Testing pharmaceuticals on animals has become an increasingly controversial topic.
On the one hand, animal testing is a valued stage in the drug development process and has contributed to almost every medical breakthrough in the past 100 years.
On the other, animal testing is seen by many as a cruel, inhumane act and a violation of animal rights.
Until we have found a replacement for a living organism that shares 98% of its DNA with humans, has a whole organ system with pulmonary and circulatory structures and can develop diseases equivalent to human diseases, there is no choice but to continue using animals, if we want to keep developing innovative medicines.
Organs-on-a-chip for animal testing
Researchers at the Wyss institute for Biologically Inspired Engineering may have found the answer.
They have used computer microchip manufacturing methods to engineer microfluidic culture devices that imitate the microarchitecture and functions of living human organs.
The chips consist of a transparent, flexible polymer with hollow microfluidic channels that are lined with human cells and tissues specific to the organ of interest.
Essentially they present a living 3D cross section of a human organ.
These microchip organs could replace animal studies by potentially offering a more ethical disease model which can provide a greater level of insight into the efficacy and toxicology of a drug candidate.
So far chips replicating the lung, heart, intestine, kidney, skin, bone marrow and blood–brain barrier have been developed and can even be combined to mimic the entire human body.
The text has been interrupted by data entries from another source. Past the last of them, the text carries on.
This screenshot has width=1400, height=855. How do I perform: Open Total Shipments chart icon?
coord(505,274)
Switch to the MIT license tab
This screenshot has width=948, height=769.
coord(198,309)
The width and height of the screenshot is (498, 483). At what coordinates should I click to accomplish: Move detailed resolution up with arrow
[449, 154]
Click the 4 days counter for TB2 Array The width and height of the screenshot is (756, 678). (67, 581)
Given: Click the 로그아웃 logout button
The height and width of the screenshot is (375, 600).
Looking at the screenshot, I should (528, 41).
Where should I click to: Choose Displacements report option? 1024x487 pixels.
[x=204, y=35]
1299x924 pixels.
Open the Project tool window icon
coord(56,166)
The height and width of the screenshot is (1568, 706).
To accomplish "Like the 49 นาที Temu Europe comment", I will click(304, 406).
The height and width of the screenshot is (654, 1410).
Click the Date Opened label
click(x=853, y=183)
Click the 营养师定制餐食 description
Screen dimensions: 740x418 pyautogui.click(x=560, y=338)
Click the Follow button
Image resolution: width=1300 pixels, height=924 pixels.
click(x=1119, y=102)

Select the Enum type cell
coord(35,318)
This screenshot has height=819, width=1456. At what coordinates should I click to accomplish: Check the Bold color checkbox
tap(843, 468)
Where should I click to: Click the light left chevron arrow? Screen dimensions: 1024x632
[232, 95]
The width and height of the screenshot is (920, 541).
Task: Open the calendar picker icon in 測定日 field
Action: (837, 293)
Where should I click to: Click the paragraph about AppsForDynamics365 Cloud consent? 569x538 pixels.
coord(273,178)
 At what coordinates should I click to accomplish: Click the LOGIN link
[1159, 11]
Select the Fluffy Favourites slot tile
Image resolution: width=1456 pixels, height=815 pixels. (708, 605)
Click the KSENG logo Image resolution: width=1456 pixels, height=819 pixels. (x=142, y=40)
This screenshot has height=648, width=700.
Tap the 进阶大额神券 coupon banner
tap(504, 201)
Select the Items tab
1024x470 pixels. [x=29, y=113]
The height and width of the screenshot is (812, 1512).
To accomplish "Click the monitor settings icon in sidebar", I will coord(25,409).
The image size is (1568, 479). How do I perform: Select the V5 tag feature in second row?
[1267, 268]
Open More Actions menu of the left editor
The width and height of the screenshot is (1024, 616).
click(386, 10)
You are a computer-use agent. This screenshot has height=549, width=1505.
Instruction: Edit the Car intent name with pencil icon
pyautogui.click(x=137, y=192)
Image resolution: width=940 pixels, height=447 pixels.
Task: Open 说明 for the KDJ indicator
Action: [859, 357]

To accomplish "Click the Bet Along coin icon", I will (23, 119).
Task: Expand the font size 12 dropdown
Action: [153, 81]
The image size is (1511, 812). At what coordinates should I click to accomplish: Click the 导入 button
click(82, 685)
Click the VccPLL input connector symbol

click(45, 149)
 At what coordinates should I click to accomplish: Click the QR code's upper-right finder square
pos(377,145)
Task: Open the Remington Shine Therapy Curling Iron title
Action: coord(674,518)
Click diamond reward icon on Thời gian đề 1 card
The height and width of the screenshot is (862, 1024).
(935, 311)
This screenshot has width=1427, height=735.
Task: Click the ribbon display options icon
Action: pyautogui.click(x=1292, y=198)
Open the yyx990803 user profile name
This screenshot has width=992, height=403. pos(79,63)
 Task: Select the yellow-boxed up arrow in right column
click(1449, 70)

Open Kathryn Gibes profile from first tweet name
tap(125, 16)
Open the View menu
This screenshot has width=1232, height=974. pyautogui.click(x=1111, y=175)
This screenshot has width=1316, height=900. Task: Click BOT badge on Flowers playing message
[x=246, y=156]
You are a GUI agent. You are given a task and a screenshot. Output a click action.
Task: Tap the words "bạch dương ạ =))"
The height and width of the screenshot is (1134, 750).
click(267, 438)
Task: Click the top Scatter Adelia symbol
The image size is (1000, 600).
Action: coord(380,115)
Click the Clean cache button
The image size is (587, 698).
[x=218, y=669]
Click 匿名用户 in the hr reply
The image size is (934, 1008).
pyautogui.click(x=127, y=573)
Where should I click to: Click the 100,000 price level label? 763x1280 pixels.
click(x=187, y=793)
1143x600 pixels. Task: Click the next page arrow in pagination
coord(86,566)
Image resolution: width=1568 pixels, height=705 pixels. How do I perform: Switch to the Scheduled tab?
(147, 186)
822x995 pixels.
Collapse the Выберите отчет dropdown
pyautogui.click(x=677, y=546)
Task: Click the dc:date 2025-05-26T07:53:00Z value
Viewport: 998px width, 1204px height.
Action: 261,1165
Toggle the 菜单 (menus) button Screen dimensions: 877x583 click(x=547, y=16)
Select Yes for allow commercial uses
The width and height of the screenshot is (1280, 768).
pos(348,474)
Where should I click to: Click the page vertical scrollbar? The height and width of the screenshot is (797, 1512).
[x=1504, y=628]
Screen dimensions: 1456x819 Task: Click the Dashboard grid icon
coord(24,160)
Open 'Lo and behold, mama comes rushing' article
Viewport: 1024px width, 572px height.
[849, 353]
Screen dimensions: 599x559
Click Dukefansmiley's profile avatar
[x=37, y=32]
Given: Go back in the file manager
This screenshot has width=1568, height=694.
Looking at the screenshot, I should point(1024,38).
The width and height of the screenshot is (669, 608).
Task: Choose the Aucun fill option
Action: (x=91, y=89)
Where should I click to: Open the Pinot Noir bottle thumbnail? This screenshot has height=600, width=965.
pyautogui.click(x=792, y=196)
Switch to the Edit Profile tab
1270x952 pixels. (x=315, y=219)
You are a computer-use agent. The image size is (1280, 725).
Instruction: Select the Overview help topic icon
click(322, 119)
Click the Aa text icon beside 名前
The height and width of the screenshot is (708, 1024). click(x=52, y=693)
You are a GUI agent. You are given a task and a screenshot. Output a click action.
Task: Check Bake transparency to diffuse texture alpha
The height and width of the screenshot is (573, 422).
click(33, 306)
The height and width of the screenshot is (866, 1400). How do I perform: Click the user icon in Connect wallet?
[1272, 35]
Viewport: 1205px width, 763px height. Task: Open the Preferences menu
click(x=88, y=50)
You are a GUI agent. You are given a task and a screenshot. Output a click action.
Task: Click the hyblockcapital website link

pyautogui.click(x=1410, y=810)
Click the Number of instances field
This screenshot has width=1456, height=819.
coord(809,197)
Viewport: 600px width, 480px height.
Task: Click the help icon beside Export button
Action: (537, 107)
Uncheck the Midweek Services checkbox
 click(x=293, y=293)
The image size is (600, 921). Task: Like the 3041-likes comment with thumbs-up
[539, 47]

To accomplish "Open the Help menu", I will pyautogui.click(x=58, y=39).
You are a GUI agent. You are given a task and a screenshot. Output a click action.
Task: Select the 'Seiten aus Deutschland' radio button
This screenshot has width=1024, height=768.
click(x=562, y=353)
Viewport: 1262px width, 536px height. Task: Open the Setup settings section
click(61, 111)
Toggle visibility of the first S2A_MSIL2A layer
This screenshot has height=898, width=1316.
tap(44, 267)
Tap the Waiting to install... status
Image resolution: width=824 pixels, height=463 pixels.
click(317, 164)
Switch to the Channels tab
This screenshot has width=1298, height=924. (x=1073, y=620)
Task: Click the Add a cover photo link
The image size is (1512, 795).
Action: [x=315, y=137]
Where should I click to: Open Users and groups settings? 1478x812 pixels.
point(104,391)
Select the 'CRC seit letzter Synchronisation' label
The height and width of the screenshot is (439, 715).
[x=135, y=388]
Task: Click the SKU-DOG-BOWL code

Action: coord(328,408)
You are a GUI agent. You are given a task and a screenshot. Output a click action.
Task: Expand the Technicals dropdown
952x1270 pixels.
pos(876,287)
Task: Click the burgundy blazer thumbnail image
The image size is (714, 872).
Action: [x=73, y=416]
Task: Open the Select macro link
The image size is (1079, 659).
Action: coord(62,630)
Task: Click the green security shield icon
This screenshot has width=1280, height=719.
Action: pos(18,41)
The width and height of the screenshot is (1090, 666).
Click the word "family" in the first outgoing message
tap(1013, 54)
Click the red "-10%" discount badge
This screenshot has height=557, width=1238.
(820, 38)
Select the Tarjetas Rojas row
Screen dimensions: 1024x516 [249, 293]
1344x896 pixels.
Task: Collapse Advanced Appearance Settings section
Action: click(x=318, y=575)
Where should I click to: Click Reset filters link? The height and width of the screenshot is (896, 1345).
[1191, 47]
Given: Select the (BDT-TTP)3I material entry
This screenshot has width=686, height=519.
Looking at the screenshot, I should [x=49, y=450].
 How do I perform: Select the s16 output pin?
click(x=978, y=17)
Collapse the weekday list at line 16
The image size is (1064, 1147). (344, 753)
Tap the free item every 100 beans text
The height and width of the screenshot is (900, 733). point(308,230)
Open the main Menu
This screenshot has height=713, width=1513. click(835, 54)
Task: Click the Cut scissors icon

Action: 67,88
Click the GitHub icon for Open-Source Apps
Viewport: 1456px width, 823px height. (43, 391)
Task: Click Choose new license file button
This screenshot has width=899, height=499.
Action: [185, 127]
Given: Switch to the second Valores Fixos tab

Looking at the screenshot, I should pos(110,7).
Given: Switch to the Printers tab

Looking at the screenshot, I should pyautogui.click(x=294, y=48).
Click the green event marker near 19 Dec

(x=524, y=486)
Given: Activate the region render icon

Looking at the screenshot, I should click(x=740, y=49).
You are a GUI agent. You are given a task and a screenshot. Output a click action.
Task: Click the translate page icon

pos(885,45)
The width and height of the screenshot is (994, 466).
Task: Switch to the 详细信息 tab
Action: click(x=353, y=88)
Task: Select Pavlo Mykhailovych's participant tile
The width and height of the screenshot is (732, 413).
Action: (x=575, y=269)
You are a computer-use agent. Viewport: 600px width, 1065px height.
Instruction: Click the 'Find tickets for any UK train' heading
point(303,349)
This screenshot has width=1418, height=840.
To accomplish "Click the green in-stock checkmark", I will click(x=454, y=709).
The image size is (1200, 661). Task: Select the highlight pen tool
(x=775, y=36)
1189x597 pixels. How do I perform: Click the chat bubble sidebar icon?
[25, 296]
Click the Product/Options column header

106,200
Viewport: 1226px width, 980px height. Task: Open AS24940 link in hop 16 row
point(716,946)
The next step for researchers is the implementation of specific disease models into the OOC and the development of a novel computational platform, able to discover new therapeutics, clinical biomarkers, vaccines, and delivery systems.
Once this has been done, candidate drugs can be administrated to the OOC and an assessment of the interaction between the therapy and disease model can be carried out.
No matter how exciting and game changing OOC technology could be for the healthcare industry, it still needs to achieve certain regulatory milestones before it replaces animal studies.
OOC will have to provide drug efficacy and safety evidence significant enough for a preclinical therapy to advance to Phase I human clinical trials by providing comparable scores to previous animal studies.
Current laws that state animal studies are required before human trials can be started must also be changed.
IF OOC technology can overcome the obstacles it faces it will transform the healthcare industry and drug discovery process.
It will offer a more ethically acceptable alternative to animal studies, more accurate toxicology, and efficacy that is more comparable to humans then the effects of therapies on animal disease models.
It will reduce the cost of drug development, which could decrease the cost of new therapies, and it could speed up the drug development process and be used with specific patient stem cells to make further advancements in personalised medicine.